Autoproduzione dammi la cura

baronciani

Fumetti dal futuro è un documentario sull’autoproduzione che già da un po’ di mesi sta girando per vari festival del fumetto, riuscendo a destare interesse e dibattito. In occasione di Lucca Comics è stato proiettato ben due volte: una all’interno della kermesse ufficiale, l’altra al Borda!Fest ovvero “l’altro festival del fumetto di Lucca”, indipendente e autorganizzato. Soprattutto in quest’ultima occasione la discussione si è fatta ancor più accesa e partecipata, un po’ perché al Borda l’autoproduzione è di casa e quindi un tema molto sentito, ma anche per la presenza fisica alla proiezione di molti “addetti ai lavori”: fumettisti, editori indipendenti, giornalisti, organizzatori di festival, etc.
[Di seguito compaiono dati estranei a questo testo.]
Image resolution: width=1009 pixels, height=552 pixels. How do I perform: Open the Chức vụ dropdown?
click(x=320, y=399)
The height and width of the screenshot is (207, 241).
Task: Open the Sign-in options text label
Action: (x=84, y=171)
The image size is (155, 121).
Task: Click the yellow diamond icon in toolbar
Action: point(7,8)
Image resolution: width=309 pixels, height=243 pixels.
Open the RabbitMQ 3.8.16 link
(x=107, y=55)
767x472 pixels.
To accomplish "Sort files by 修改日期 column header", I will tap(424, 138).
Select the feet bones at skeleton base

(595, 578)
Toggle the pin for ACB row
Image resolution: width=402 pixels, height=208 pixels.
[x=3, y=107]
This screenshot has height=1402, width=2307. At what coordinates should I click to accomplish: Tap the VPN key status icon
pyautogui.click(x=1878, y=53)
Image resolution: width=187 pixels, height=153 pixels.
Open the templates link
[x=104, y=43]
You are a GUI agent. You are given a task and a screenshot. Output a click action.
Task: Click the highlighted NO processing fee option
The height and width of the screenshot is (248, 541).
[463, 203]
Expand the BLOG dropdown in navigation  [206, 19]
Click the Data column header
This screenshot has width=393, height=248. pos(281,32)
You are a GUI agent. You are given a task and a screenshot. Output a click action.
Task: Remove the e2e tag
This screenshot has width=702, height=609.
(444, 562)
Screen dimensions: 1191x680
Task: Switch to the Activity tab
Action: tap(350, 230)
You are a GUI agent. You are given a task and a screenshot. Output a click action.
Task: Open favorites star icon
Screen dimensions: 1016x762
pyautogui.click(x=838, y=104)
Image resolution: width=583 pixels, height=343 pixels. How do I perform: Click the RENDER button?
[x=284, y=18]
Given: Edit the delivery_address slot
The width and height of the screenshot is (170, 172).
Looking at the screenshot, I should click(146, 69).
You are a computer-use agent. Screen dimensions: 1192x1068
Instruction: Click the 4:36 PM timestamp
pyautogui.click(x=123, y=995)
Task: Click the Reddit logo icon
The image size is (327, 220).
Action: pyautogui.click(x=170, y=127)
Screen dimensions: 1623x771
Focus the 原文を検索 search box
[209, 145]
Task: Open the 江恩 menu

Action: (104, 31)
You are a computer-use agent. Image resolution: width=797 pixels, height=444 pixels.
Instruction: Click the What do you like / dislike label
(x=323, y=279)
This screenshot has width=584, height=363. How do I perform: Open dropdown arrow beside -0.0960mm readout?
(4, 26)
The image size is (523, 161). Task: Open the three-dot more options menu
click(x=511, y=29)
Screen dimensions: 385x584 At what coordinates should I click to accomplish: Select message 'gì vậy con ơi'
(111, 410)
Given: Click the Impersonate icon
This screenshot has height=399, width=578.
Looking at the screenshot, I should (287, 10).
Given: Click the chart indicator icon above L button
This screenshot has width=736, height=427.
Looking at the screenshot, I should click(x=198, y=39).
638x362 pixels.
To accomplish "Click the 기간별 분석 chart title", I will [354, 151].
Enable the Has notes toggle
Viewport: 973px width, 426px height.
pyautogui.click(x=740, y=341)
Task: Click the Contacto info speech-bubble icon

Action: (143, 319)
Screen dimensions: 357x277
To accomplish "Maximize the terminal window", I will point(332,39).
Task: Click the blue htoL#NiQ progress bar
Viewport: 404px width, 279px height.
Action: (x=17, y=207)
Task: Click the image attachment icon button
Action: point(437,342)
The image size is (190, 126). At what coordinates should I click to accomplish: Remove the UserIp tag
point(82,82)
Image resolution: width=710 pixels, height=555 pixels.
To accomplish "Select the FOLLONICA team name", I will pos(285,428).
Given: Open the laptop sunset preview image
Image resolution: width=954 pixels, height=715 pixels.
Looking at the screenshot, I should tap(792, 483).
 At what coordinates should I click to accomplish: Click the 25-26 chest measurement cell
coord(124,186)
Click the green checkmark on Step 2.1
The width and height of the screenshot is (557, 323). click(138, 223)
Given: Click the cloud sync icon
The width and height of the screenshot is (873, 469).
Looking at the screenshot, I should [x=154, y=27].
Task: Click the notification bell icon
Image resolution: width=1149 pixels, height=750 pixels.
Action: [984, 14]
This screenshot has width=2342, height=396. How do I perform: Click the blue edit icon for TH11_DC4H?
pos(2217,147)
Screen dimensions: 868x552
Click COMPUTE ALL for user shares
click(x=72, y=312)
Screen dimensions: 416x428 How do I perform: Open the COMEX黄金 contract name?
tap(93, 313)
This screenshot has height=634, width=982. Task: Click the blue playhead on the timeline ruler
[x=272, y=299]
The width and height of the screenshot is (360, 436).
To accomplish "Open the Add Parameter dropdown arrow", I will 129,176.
Tra loro non potevano certo mancare i quattro autori protagonisti del documentario: Ratigher, Alessandro Baronciani, Dr. Pira e Maicol&Mirco. Chi però più di tutti si è preso la scena è stato Valerio Bindi: uno dei fondatori del Crack! (il festival di autoproduzione più importante d’Italia, che si svolge ogni anno a Roma dentro il Forte Prenestino). Tutto ruota intorno alla dicotomia autoproduzione/case editrici, la quale trova il suo picco più alto proprio alla fine della pellicola, quando Maicol&Mirco conclude con queste parole: “L’autoproduzione sopperisce ai difetti delle case editrici”.